Anche l’Academy of Motion Picture Arts and Sciences, l’associazione che assegna gli Oscar, prende posizione: a partire dal 2024 i candidati come miglior film per l’ambita statuetta dovranno rispettare alcuni requisiti di inclusione nella trama, nei personaggi o nella crew di produzione e distribuzione. È stato annunciato lo scorso 8 settembre come parte dell’iniziativa Academy Aperture 2025, un’insieme di attività volte a creare una comunità più equa e inclusiva.
Tutto comincia dopo che il film Parasite ha dato una sferzata al tema della diversificazione, diventando il primo film non in lingua inglese a vincere un Oscar come miglior film, lo scorso febbraio. Il momento è stato storico, ma ha ricordato come già nel 2016 l’Academy aveva fissato obiettivi di inclusione specifici, volti ad aumentare il numero di donne e comunità etniche/razziali sottorappresentate. In quell’annata, infatti, era stata clamorosa l’assenza totale di afroamericani tra i venti attori nominati nelle quattro categorie a loro dedicate, protagonista e non protagonista, maschile e femminile.
Oggi l’Academy si preme di comunicare come dal 2015 al 2020 abbia raddoppiato il numero di donne presenti nell’associazione e triplicato il numero di persone appartenenti a minoranze. Nonostante questo è ancora un’associazione composta all’81% da bianchi e al 67% da uomini. Ben vengano allora le imposizioni di requisiti standard da rispettare per poter candidare un film come miglior film, con buona pace di tutti coloro che ancora pensano che “le quote rosa” siano una disfunzione inutile che non premia le capacità, ma il genere.
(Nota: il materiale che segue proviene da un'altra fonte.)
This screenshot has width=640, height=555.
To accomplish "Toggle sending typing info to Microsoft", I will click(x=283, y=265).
Diventa invece sempre più evidente, grazie alle proteste degli attivisti e alla presa di coscienza lenta ma inesorabile delle persone in generale, che le rimozioni di genere ed etnia sono un bias che va superato collettivamente, forzando anche un po’ la mano dove necessario.
Ma quali sono i requisiti da rispettare? Niente di irrealizzabile o di particolarmente limitante, anzi. A voler ben guardare il rispetto dei criteri apre possibilità narrative e organizzative nuove che possono senz’altro dare una lucidata alla consolidata industria del cinema statunitense e non. I criteri riguardano sostanzialmente quattro aree: la rappresentazione di storie e personaggi; l’area produttiva; l’area degli stage e nuove assunzioni e un’ultima area legata al marketing e alla promozione dei film. Per poter essere candidato all’Oscar come miglior film, ogni pellicola dovrà soddisfare almeno due dei quattro standard, con svariate possibilità di adempimento dei criteri che lo definiscono.
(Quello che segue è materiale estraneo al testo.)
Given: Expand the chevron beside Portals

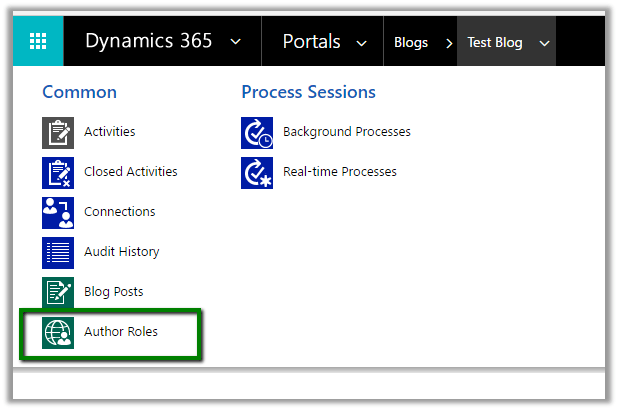Looking at the screenshot, I should (x=362, y=43).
Ad esempio per raggiungere lo Standard relativo alla prima area, il film deve soddisfare uno di questi criteri:
- uno degli attori principali o non protagonisti significativi deve provenire da un gruppo etnico o razziale sottorappresentato;
- il 30% di tutti gli attori in ruoli secondari e minori deve provenire da almeno due dei seguenti gruppi sottorappresentati: donne, gruppo razziale o etnico, LGBTQ+, persone con disabilità cognitive o fisiche, non udenti o ipoudenti;
- la trama principale, il tema o la narrazione del film devono essere incentrati su un gruppo sottorappresentato.
Il secondo standard riguarda i ruoli produttivi: leadership creativa e capi dipartimento, direttore del casting, direttore della fotografia, compositore, costumista, regista, montatore, parrucchiere, truccatore, produttore, scenografo, scenografo, suono, supervisore VFX, sceneggiatore. Oppure può concentrarsi sulla crew e sulle posizioni tecniche, e vengono definite le quote di genere e/o etnia che devono essere rappresentate per garantire un livello di inclusione soddisfacente.
L’attenzione ai giovani e alle nuove leve si concentra sul terzo standard, per raggiungere il quale devono essere garantite possibilità di apprendistato, stage e formazione alle stesse categorie elencate sopra.
Infine il quarto standard si rivolge allo sviluppo del pubblico: i team di marketing, pubblicità e distribuzione devono includere, diversificare, ampliare, perchè, come ha spiegato il presidente dell’Academy David Rubin: “L’apertura deve allargarsi per riflettere la nostra variegata popolazione globale sia a livello di creazione di film sia di pubblico che si connette con loro”.
Le ondate di cancel culture che hanno attraversato il globo in questi ultimi mesi, qualche tempo fa ci hanno fatto discutere per la rimozione di Via col vento dal palinsesto HBO. Se gli indignati alzassero il sipario delle quinte su questo colossal, potrebbero scoprire che Hattie McDaniel, la Mami macchietta che ben conosciamo, era in realtà un’artista dalle grandi qualità. Se solo avesse avuto delle quote di inclusione a cui accedere, la ricorderemmo per ben altro.